Objectives:The impact of the gestational changes on left ventricular contractility is not clearly defined. Our aim was to evaluate the subtle changes of left ventricular systolic function during pregnancy, assessed by new echocardiographic techniques, in a population tested for inherited thrombophilia. Material and methods:Eighty seven consecutive pregnant women, with a mean age of 32±4 years, genetically tested for inherited thrombophilia (22 with thrombophilic mutations and risk of thrombosis and 65 without significant mutations, considered as the control group) were included. All participants had four clinical and echocardiographyc visits: three during pregnancy (one in each trimester) and the forth six months after giving birth. Left ventricular (LV) systolic function was assessed from ejection fraction (EF) by 2D and 3D echocardiography, mitral annular velocities by tissue Doppler, and strain rate by 2D speckle tracking. Outcomes:There were no differences between groups for any of the echo parameters at each of the four visits. Comparing the third visit with the first one, all parameters of LV systolic function had significantly lower values at the end of pregnancy; EF decreased from 58% to 55% (2D echo), from 60% to 56% (3D TomTec), and from 58% to 55% (Auto4DLVQ), with p<0.001 for all three methods. Moreover, strain assessed by speckle traking decreased during pregnancy, with no differences between groups. In addition to this, mitral annular velocities obtained by tissue Doppler assessment decreased during the gestational period, with no differences between groups. At six months after giving birth, all values were normalized. Conclusion:During pregnancy, LV contractility has a slight decrease, with no criteria of systolic dysfunction. Thrombophilic mutations, with correct anticoagulant treatment, has no impact on LV systolic function.

Therapeutic Implications of Inherited Thrombophilia in Pregnancy.

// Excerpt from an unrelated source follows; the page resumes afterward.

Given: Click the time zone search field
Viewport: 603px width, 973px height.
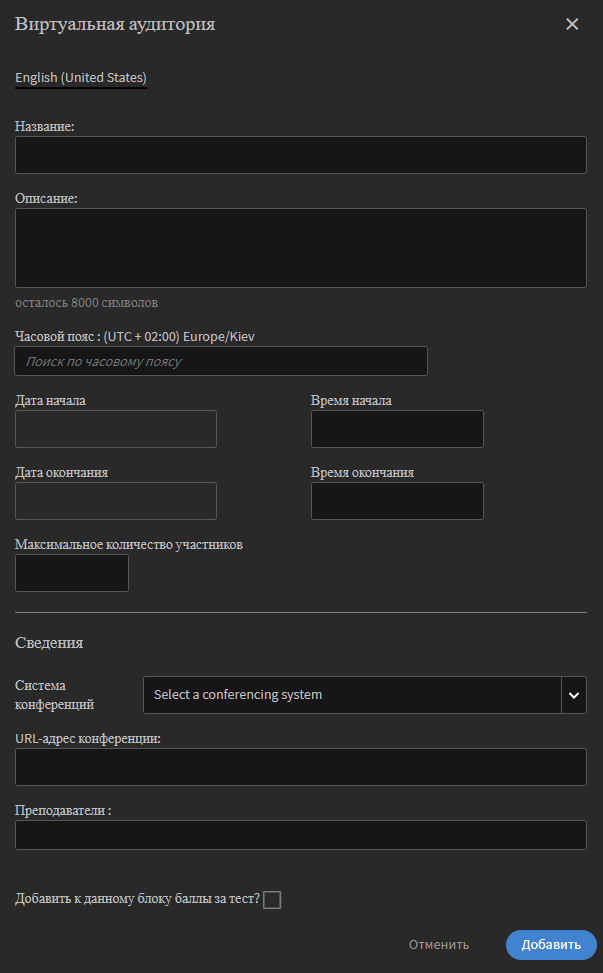Looking at the screenshot, I should [x=221, y=361].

BACKGROUND: Inherited (hereditary) thrombophilia is a genetic disorder that affects coagulation, being responsible for more than 60% of idiopathic (spontaneous or unprovoked) thromboembolic events. Association of inherited thrombophilia with pregnancy increases the risk of thromboembolic disease, and it may be related to many complications, such as preeclampsia, recurrent miscarriage intrauterine growth restriction, early detachment of placenta, and prematurity. AREAS OF UNCERTAINTY: Interpretation of a positive test for thrombophilia in pregnant women is difficult because they have many natural changes in the coagulation system. Genetic diagnosis of thrombophilia, after a thrombotic event or during a pregnancy complication, has a major importance, not only to define its etiology but also to determine the duration of anticoagulant treatment and risk stratification for prophylaxis treatment. DATA SOURCES: Literature search was performed using electronic database (PubMed) between April 1981 and November 2018. We used different keywords and MeSH terms to generate the most relevant results related to the inherited thrombophilia and its impact on pregnancy. RESULTS: Screening for inherited thrombophilia in young women is recommended in case of personal history of venous thromboembolism, first-degree relatives with a history of high-risk thrombophilia, or personal history of second-trimester miscarriage. Decision to recommend thromboprophylaxis with anticoagulant treatment in pregnant women with inherited thrombophilia is determined by history of venous thromboembolism, type and associated risk of inherited thrombophilia, and presence of additional risk factors. Low-molecular-weight heparins are the preferred agents for prophylaxis in pregnancy, while the doses vary depending on thrombophilia type, personal history, and associated risk factors. CONCLUSIONS: Association between 2 procoagulant conditions, inherited thrombophilia and pregnancy, has an important impact for the mother and fetus. This review will summarize the impact of each inherited prothrombotic factor on cardiovascular and pregnancy outcomes and will discuss the role of anticoagulation treatment for women diagnosed with inherited thrombophilia.